→ WHAT YOU WILL DO: Please copy out all lines of the entries that contain the word "scrollbar".

→ DATA SHOWN:
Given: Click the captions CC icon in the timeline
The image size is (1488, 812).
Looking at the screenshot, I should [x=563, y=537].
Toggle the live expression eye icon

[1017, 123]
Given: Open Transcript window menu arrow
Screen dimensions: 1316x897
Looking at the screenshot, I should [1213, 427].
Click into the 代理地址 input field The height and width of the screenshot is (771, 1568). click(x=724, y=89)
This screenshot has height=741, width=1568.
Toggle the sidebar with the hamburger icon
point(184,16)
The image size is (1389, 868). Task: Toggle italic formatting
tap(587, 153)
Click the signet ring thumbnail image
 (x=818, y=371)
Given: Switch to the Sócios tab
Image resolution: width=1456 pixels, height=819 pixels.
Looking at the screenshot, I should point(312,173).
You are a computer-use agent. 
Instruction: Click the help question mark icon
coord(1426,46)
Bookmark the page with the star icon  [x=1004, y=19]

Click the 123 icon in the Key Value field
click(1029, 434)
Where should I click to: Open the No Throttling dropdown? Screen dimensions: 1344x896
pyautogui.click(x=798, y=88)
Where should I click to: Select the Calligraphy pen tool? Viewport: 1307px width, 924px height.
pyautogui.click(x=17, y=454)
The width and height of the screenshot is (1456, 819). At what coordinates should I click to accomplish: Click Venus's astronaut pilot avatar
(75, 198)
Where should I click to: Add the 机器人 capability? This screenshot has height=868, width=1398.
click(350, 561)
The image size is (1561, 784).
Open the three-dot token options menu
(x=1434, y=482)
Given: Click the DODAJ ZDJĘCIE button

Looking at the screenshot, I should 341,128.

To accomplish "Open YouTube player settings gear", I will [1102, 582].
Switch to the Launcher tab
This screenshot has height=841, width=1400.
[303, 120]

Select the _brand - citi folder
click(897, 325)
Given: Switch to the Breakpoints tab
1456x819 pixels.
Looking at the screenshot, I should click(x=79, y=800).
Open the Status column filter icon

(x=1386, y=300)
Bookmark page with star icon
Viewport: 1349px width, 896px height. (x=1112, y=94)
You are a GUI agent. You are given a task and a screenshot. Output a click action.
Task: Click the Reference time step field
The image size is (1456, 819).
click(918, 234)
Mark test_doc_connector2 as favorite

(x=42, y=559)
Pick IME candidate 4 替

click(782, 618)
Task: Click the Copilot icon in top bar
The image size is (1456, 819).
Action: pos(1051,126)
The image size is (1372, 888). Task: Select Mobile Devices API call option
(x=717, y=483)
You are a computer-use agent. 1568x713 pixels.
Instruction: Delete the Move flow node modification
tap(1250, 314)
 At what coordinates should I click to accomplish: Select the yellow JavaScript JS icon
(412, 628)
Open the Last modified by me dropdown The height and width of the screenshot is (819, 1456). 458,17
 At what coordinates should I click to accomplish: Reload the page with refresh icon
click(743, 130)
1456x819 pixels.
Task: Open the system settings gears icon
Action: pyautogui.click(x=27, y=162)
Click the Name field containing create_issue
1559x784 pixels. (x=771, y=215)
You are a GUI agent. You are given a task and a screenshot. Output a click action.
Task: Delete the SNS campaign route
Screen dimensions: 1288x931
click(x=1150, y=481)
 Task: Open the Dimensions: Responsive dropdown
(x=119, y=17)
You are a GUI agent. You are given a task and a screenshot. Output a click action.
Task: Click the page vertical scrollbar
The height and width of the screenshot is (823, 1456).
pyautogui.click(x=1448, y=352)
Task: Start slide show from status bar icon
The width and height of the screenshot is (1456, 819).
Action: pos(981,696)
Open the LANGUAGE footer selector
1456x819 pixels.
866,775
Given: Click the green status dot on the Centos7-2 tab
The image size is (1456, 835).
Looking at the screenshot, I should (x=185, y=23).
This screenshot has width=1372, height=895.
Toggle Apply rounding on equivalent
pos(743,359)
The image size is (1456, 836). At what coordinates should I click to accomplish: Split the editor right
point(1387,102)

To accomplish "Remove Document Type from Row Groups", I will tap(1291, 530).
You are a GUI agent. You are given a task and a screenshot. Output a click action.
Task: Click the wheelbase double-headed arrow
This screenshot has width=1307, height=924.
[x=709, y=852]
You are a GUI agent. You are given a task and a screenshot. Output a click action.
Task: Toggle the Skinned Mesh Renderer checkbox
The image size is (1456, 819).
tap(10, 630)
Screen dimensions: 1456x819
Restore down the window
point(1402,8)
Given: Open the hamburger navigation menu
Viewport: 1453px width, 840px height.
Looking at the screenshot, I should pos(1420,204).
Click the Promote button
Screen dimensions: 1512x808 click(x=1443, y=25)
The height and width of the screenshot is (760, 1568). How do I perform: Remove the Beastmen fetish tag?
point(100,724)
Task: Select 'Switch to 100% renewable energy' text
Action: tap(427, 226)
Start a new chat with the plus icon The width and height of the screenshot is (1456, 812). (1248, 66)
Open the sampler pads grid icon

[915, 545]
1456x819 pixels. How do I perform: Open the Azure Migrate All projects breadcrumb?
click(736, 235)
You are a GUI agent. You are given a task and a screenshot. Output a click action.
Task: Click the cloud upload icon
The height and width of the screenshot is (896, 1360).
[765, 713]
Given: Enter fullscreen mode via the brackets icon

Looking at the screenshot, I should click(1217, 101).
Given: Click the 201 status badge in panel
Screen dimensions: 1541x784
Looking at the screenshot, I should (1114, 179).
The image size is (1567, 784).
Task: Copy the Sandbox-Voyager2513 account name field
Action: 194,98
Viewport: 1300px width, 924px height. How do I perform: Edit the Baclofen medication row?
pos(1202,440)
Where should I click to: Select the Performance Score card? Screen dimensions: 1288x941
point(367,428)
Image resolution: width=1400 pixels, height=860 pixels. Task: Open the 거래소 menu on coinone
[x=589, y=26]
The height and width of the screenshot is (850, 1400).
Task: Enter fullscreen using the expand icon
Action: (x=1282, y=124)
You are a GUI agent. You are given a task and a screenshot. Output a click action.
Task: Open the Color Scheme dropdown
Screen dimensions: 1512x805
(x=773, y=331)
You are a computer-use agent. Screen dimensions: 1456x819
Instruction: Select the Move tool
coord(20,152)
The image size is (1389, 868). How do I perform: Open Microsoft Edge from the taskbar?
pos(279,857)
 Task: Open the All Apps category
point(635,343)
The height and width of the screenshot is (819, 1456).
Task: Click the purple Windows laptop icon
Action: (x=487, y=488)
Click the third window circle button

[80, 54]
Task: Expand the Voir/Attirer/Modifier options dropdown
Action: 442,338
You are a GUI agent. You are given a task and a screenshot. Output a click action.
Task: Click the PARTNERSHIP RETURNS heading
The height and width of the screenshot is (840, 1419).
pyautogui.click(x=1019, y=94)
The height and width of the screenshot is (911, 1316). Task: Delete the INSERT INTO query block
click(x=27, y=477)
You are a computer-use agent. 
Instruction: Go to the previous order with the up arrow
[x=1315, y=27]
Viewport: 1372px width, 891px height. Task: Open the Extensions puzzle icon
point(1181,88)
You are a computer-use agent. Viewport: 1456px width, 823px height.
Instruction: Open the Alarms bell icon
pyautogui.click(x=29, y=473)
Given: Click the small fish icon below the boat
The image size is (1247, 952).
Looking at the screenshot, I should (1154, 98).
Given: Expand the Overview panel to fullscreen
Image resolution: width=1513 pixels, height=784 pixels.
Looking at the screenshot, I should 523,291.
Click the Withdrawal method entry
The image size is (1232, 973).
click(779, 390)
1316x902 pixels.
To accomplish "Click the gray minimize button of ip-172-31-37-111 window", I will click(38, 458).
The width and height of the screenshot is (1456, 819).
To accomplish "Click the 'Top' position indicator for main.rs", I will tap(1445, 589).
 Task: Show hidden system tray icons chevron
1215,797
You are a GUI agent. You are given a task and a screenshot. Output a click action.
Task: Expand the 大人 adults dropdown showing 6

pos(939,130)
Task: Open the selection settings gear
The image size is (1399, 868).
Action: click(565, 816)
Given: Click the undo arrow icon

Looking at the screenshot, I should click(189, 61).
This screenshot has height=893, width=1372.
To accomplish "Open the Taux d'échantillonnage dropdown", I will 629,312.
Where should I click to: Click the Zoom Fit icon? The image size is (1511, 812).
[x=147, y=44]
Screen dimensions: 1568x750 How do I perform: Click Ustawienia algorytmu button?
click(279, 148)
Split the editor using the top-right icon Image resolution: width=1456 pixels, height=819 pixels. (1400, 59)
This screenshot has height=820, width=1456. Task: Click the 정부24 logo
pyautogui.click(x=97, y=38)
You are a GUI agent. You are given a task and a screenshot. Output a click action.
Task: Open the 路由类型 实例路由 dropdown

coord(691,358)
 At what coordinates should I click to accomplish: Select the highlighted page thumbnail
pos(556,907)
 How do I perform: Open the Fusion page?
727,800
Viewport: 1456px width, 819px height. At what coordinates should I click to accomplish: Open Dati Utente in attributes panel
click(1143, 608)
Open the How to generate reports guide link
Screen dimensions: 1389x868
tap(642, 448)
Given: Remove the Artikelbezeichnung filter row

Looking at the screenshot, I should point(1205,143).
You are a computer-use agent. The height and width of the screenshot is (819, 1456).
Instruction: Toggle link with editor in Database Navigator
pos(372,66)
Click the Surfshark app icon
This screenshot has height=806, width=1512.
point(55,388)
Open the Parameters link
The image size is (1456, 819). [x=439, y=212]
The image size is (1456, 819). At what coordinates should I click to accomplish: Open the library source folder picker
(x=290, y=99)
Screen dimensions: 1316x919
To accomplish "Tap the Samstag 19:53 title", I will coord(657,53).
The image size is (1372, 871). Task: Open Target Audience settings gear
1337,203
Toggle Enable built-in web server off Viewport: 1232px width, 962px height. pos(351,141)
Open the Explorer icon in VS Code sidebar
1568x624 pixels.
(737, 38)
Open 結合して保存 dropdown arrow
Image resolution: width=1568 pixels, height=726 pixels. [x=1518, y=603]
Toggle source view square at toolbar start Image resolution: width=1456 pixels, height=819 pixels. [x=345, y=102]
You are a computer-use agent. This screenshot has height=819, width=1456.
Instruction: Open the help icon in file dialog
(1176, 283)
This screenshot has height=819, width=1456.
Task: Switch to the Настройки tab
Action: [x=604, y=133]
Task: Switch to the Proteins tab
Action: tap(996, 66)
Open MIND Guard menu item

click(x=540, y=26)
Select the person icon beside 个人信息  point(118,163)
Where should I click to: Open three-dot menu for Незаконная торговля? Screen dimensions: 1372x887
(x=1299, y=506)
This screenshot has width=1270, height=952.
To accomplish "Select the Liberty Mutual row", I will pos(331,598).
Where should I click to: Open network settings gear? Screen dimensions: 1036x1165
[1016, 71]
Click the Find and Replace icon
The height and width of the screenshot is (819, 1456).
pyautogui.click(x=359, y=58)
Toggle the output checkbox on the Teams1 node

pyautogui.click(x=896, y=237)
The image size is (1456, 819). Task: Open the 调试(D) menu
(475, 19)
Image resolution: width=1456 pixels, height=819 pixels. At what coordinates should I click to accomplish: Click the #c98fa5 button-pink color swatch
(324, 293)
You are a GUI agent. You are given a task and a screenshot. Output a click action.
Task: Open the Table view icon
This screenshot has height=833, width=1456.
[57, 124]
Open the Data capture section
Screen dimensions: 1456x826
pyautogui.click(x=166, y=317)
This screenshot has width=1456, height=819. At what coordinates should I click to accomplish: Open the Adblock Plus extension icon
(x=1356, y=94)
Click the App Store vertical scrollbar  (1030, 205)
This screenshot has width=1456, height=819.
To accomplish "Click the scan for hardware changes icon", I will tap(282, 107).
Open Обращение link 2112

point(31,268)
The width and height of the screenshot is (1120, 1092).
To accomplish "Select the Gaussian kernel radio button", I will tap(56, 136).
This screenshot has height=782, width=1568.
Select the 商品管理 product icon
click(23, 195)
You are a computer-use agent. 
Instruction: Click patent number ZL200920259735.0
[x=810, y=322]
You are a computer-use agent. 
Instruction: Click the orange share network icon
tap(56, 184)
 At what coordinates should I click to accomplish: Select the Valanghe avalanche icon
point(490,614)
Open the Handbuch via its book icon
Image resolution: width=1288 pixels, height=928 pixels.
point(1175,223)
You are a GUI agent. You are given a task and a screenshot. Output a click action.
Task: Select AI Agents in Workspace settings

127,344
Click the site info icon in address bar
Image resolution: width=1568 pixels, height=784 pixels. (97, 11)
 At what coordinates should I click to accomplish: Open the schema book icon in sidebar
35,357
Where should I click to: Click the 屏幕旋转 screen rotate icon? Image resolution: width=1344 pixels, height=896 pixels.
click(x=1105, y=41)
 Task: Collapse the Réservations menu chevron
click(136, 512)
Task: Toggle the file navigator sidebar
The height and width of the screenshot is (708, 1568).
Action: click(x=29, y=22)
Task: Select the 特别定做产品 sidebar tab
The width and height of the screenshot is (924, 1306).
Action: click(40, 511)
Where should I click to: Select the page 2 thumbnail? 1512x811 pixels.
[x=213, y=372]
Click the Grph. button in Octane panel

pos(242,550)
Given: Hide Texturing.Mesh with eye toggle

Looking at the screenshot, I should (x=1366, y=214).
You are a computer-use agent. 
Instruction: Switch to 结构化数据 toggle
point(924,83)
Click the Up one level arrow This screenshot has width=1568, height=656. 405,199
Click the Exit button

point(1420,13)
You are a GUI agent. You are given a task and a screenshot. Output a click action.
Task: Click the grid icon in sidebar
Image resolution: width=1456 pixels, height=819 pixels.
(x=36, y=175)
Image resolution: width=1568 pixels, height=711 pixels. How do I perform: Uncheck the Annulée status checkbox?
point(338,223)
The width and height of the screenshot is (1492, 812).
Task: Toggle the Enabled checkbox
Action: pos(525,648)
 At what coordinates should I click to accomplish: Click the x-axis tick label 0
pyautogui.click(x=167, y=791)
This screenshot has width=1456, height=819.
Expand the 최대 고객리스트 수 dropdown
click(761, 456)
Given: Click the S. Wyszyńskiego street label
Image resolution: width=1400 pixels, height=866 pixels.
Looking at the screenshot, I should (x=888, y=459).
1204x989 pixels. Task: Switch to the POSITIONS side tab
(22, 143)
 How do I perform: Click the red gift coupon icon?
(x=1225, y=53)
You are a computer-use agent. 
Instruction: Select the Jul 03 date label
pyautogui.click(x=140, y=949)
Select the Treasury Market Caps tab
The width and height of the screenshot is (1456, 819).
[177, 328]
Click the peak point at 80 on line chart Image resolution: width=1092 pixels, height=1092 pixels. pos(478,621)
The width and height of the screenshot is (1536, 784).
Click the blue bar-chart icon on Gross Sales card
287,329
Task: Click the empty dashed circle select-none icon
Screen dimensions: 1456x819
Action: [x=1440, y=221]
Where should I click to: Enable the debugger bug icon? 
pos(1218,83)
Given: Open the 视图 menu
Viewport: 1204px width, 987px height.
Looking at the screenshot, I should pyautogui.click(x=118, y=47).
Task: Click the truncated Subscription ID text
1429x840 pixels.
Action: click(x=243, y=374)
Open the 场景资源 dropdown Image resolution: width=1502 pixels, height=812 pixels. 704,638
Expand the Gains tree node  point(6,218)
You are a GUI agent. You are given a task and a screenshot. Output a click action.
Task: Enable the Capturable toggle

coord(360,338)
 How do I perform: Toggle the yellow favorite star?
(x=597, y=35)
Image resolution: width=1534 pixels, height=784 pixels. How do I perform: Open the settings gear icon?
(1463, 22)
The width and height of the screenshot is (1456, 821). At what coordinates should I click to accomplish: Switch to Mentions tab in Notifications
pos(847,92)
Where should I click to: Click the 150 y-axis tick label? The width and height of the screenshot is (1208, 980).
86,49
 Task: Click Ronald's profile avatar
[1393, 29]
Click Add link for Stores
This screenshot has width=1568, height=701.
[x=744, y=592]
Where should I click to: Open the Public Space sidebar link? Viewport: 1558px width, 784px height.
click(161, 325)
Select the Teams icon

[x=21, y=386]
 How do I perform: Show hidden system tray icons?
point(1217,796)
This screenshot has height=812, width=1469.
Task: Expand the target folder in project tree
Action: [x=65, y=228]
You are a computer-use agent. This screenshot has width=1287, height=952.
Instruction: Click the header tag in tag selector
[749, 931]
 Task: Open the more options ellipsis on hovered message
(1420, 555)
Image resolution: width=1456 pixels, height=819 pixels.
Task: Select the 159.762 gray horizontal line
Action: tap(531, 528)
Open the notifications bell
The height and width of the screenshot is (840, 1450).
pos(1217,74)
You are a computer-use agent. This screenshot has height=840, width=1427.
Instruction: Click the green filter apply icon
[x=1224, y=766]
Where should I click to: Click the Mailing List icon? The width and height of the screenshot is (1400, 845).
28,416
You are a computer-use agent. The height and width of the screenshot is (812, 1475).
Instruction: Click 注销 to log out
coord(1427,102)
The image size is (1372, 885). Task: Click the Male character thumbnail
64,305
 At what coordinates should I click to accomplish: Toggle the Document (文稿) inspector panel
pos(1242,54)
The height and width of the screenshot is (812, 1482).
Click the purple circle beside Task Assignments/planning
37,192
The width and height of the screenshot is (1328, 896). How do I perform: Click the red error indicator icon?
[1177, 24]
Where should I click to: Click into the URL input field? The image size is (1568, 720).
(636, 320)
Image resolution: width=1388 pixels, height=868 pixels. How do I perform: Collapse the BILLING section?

→ TASK RESULT:
Task: Click the page vertical scrollbar
Click the App Store vertical scrollbar  (1030, 205)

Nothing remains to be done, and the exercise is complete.